The decade that has passed since the shooting at Sandy Hook Elementary School has not lessened the sorrow and anger many in Newtown, Connecticut, still feel, and Tuesday’s massacre brought all those emotions to the surface.
The Sandy Hook Elementary School and Newtown, Connecticut, community at large were on high alert following Tuesday’s mass shooting at Robb Elementary School in Uvalde, Texas, that claimed the lives of 19 children and two teachers.
Authorities on Wednesday determined it best to increase the police presence at Sandy Hook, where 10 years ago a gunman shot and killed 20 students between the ages of 6 and 7 and six staff members in what remains the deadliest school shooting in U.S. history.
The decade that has passed has not lessened the sorrow and anger many in the Connecticut town still feel, and Tuesday’s massacre brought all those emotions to the surface.
Mark Barden, whose son Daniel Barden was just 7 years old when he was killed at Sandy Hook Elementary School on Dec. 14, 2012, told Inside Edition Daniel’s death is with him every minute.

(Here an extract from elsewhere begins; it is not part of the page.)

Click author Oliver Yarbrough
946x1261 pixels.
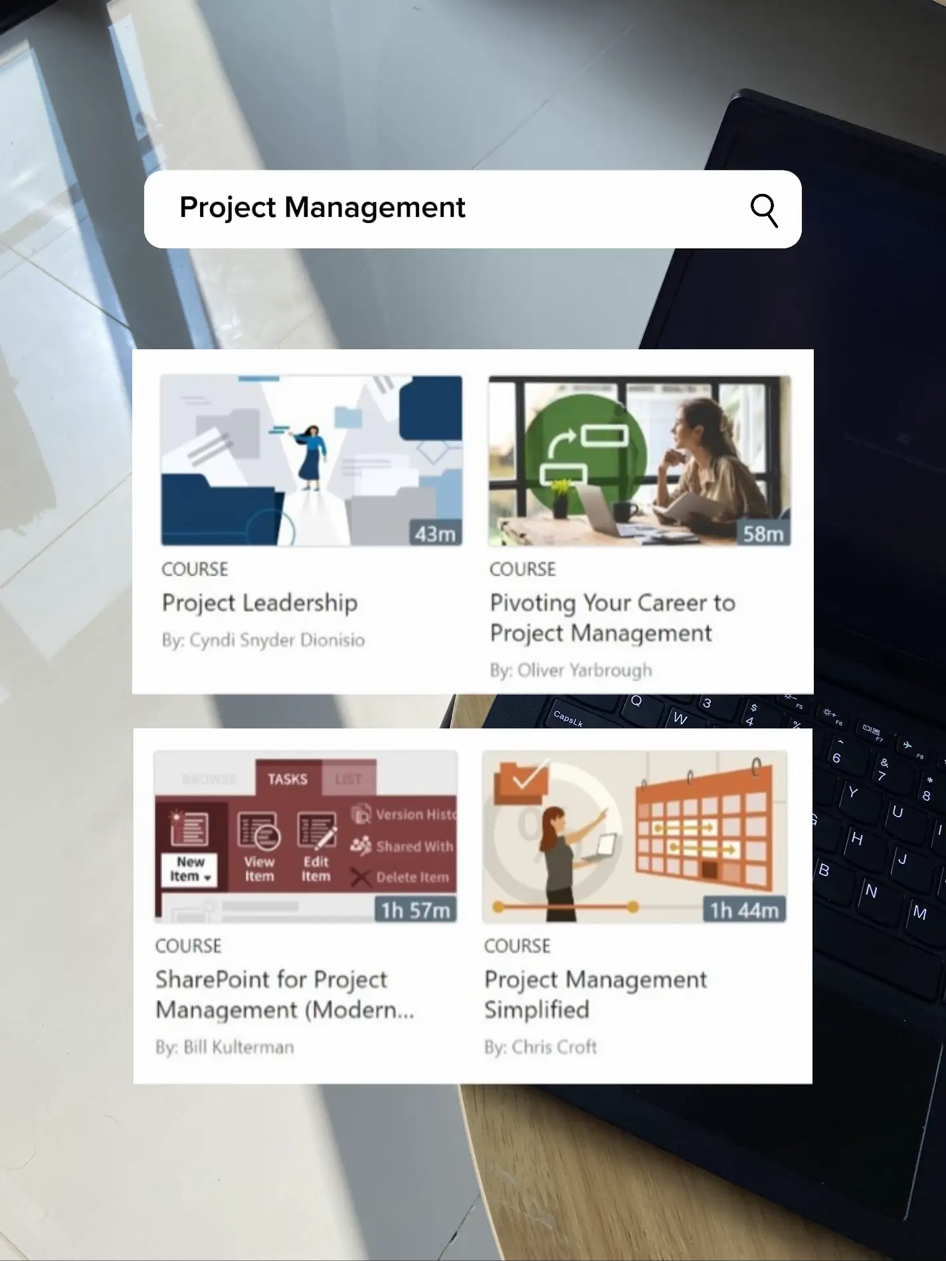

“We need to get involved,” said Barden, who is CEO of the Sandy Hook Promise Action Fund, which works to pass legislation on school safety and gun violence prevention. “We need to do something about it and not stand idly by and watch it happen.”
Sandy Hook’s former library clerk, Mary Ann Jacob, is also fighting for change.
“People still send their kids off to school every morning with the expectation that they will come home safely, and we are failing them,” Jacob told Inside Edition.
The shooting at Robb Elementary School is the worst school shooting in U.S history since the Sandy Hook massacre, officials said.
The shooter was identified as 18-year-old Salvador Ramos, a local high school student who had earlier shot his grandmother at her home and then drove to the school, crashed his car, and ran inside, authorities said.
"As soon as he made entry into the school, he started shooting children, teachers, whoever was in his way; he was shooting everybody,” said Texas Department of Public Safety spokesperson Lt. Chris Olivarez.
The school is home to students in grades two through four, Uvalde Police Chief Pete Arredondo said in a brief press conference Tuesday. The gunman acted alone "during this heinous crime," the chief said. Ramos was fatally shot by law enforcement officers at the scene, officials said.